The ruling by World Athletics means Semenya could compete in the 5,000 metres event without undergoing treatment to reduce her natural testosterone. While she is the current 5,000 metre champion in South Africa, she was unable to meet the Olympic qualifying standard. This means she won’t compete in Tokyo.
The persistence of the test, despite the condemnation of the United Nations High Commissioner for Human Rights, Human Rights Watch, the World Medical Association and many scientific and academic bodies, painfully exposes the empty human rights rhetoric of the IOC. There is no scientific, legal, or ethical basis for such tests.
A history of ignorance
As the longtime athletics official and IOC member Arne Lundqvist acknowledged at the CAS: “There has been a long history of ignorance.”
The way that such policies have been developed flies in the face of the international standard for arms-length vetting, evidence and consultation with those affected.
It is a stain on the Tokyo Olympics that Semenya, the two-time Olympic gold medallist and three-time world champion, one of the most charismatic athletes in the world, has been barred from defending her 800-metre title simply on the basis of unfounded stereotypes.

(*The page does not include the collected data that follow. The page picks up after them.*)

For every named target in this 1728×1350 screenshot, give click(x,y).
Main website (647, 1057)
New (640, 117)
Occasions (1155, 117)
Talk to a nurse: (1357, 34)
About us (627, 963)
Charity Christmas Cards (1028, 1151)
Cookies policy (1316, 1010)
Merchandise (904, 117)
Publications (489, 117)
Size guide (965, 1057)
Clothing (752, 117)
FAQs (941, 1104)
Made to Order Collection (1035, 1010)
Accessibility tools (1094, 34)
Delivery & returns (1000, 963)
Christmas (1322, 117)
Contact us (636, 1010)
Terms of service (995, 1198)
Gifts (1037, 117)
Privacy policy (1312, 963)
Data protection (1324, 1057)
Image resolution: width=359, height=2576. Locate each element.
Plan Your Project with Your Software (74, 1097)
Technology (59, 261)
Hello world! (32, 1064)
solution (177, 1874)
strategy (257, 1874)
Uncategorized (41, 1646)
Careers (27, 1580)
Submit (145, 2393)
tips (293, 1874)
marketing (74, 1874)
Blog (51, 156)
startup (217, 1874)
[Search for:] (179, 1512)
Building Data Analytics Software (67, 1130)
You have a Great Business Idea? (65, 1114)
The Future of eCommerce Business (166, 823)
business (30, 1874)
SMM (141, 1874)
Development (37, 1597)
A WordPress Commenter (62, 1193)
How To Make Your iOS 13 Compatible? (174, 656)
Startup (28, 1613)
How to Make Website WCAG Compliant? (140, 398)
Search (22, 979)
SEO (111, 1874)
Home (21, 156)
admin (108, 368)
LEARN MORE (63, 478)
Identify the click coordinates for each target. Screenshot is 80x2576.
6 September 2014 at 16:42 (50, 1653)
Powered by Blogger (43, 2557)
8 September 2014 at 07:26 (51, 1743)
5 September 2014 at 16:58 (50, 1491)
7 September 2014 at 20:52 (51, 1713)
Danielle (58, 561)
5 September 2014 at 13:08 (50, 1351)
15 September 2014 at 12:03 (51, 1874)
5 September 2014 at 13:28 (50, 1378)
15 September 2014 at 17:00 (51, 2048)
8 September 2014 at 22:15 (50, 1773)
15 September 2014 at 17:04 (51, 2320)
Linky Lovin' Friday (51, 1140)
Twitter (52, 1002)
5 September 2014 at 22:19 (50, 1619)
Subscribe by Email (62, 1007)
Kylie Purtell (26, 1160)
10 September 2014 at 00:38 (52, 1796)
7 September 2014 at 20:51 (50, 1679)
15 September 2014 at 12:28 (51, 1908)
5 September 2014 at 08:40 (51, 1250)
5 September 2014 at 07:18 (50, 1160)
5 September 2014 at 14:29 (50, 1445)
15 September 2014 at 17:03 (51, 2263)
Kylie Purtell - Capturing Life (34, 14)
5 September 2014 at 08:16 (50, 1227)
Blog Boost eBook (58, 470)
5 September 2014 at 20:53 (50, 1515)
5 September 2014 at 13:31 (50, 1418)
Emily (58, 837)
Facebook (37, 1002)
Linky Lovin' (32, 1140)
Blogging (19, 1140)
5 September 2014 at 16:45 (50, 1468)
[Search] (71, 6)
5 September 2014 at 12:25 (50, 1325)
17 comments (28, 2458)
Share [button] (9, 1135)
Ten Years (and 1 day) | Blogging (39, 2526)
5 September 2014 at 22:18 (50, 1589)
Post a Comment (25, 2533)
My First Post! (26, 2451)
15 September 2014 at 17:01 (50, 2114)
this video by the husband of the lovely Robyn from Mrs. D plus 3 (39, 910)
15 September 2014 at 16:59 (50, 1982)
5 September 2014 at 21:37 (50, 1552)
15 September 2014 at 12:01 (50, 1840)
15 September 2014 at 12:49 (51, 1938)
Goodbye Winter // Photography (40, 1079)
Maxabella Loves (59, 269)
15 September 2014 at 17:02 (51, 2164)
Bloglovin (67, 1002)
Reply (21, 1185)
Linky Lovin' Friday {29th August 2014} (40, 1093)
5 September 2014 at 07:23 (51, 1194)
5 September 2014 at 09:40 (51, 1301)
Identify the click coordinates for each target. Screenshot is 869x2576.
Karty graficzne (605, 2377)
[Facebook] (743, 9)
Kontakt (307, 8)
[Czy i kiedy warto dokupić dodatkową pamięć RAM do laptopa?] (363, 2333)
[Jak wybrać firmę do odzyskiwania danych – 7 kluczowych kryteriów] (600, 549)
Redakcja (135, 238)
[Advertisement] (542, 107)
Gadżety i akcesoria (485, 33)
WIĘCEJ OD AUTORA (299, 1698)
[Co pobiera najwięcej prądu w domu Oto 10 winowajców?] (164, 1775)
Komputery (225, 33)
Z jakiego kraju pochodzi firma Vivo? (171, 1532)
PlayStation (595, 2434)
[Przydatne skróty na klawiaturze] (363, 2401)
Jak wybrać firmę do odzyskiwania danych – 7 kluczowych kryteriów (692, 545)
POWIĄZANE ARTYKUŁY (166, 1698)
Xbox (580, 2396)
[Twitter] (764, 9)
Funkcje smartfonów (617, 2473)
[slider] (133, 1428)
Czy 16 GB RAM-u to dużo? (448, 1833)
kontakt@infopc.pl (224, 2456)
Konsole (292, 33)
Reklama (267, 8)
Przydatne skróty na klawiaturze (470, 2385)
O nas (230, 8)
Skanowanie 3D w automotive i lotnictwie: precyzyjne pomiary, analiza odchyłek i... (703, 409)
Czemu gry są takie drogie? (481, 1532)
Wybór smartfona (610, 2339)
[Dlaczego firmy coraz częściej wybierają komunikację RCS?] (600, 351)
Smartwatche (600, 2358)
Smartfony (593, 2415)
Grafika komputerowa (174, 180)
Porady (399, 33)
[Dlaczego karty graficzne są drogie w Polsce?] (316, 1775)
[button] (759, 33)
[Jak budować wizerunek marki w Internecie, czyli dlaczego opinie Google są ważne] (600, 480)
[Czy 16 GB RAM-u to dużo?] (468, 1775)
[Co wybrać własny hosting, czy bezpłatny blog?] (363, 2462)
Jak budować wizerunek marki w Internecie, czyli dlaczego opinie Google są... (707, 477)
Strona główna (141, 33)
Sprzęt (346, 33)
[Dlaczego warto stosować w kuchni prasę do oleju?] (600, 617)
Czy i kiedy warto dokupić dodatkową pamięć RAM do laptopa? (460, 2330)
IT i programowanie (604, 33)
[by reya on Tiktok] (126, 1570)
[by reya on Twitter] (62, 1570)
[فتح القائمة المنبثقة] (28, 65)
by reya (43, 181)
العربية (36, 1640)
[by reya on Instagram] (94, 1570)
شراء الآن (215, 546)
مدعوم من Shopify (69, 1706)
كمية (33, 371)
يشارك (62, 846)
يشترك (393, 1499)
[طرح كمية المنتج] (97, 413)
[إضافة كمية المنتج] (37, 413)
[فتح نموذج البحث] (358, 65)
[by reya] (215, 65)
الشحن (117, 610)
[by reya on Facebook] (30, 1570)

To empower unaccountable sports bodies, advised by self-selected physicians, to exclude some women on the basis of their personal perceptions of womanhood is both wrong-headed and unfair. The sex test should be abolished once and for all, and gender self-identification should become the basis for eligibility in women’s events at the Games.
Focus on human rights
How can the sex test be abolished? The most obvious solution is to follow Semenya’s lead and win women’s rights under the banner of human rights. Human Rights Watch has proposed that the IOC adopt the UN Guiding Principles on Business and Human Rights, which require a formal legal mechanism to hear and rule on complaints, and others have done the same.
While the Olympic Charter proclaims that “the practice of sport is a human right,” the IOC has failed to provide any mechanism to enforce human rights, claiming that as a private organization it enjoys the “autonomy of sport” from governments and human rights regimes. A growing body of scholarship disputes that claim.
The IOC does seem to be moving in the right direction, floating the notion of “responsible autonomy” and requiring that workers’ and citizens’ rights be protected in the staging of the 2024 Olympics in Paris and the 2028 Olympics in Los Angeles.
But it seems reluctant to impose any human rights requirements or protections upon Tokyo or the 2022 Winter Olympics in Beijing. It continues to restrict athletes’ rights to free speech in the recently announced revisions to Rule 50 that governs conduct at the Games.
I wish there was another way, but to end the sex test once and for all, we must first win the battle for Olympic human rights.